Concedendo espaço a todas as analogias, convém que, neste ponto, se diga que o que enfrentamos não é bem uma guerra – e o termo apenas é aceitável como facilidade de expressão. Em primeiro lugar, porque, na guerra, os alvos primordiais são alvos militares ou industriais, e menos civis. Em segundo lugar, porque todo o conflito bélico pressupõe uma economia de guerra, e não o fecho da economia. Até na frente as tascas estão abertas, para venderem bebidas e cigarros aos soldados… Em terceiro ugar, porque, numa guerra, reconhecemos o inimigo e temos sempre uma hipótese contra ele. No caso do coronavírus, além de invisível, o inimigo é (para já) imbatível.
Mas, se da guerra queremos fazer uma comparação, uma ou duas perguntas práticas devem ser feitas, à luz das notícias dos últimos dias. A primeira tem a ver com a montagem de um hospital de campanha, no Estádio Universitário de Lisboa. O que se pergunta é: no caso de a pressão se tornar insuportável, o estado de emergência não prevê a requisição de instalações civis privadas – como nas guerras, lá está… -, para o esforço de combate? Alguns dos grandes hotéis da capital não podem vir a ser requisitados para cobrir a procura de camas, alocando às suas instalações o material e pessoal médico que seria alocado a outros hospitais de campanha? Com a vantagem logística de estas estruturas já possuírem roupa de cama, casa de banho privativa para cada cama e cozinhas, dispensando, portanto, a sua montagem de raiz?

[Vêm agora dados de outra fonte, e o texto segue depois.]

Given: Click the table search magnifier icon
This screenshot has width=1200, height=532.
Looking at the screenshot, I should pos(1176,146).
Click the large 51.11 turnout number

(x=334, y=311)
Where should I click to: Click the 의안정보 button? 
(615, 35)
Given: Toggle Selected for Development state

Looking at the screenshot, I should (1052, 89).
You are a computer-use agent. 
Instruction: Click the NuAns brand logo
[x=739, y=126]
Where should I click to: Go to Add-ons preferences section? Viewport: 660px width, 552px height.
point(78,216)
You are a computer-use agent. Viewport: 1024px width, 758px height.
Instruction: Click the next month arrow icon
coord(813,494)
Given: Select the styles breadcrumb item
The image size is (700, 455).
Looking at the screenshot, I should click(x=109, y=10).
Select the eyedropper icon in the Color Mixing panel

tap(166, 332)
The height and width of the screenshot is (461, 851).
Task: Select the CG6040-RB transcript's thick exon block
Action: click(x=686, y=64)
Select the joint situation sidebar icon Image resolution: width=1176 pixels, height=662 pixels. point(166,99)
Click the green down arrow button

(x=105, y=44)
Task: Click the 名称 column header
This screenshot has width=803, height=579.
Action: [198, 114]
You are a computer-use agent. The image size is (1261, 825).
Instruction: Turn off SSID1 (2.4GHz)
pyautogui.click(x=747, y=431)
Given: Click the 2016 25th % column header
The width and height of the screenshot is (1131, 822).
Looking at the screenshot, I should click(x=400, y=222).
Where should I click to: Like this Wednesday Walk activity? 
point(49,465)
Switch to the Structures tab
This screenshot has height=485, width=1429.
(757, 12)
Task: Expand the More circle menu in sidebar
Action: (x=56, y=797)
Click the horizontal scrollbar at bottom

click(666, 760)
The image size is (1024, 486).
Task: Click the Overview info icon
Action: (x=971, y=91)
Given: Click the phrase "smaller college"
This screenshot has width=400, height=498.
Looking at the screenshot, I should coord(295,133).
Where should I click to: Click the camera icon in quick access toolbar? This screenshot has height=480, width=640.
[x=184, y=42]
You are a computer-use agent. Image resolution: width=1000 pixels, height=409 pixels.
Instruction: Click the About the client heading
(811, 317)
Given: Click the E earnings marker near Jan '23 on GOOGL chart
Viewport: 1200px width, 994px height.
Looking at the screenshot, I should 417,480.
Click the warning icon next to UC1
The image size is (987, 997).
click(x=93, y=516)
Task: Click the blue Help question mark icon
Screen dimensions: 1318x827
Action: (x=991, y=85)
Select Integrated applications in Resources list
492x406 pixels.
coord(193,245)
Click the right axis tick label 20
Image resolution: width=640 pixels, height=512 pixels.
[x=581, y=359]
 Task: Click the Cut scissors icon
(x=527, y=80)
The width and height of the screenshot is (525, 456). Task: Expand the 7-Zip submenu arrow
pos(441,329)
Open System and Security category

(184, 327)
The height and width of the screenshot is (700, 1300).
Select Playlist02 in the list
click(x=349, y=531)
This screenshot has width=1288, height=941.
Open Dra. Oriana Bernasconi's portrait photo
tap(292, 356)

Segunda pergunta: se a ordem é a de permanecer em casa – e trata-se de uma ordem cada vez mais globalizada, à escala europeia, desencorajando-se fortemente, por exemplo, as visitas da Páscoa -, porque é que se abre uma exceção para os emigrantes, e se deixa que atravessem em massa a fronteira, em viagens de “regresso”? Não falamos dos que se ocupam em atividades temporárias, fora da Pátria, mas dos que têm residência fixa nos países de acolhimento: porque é que não ficam, também, em casa?
George Orwell escreveu que “a forma mais rápida de acabar com uma guerra é perdê-la”. Ora, não é isso que queremos.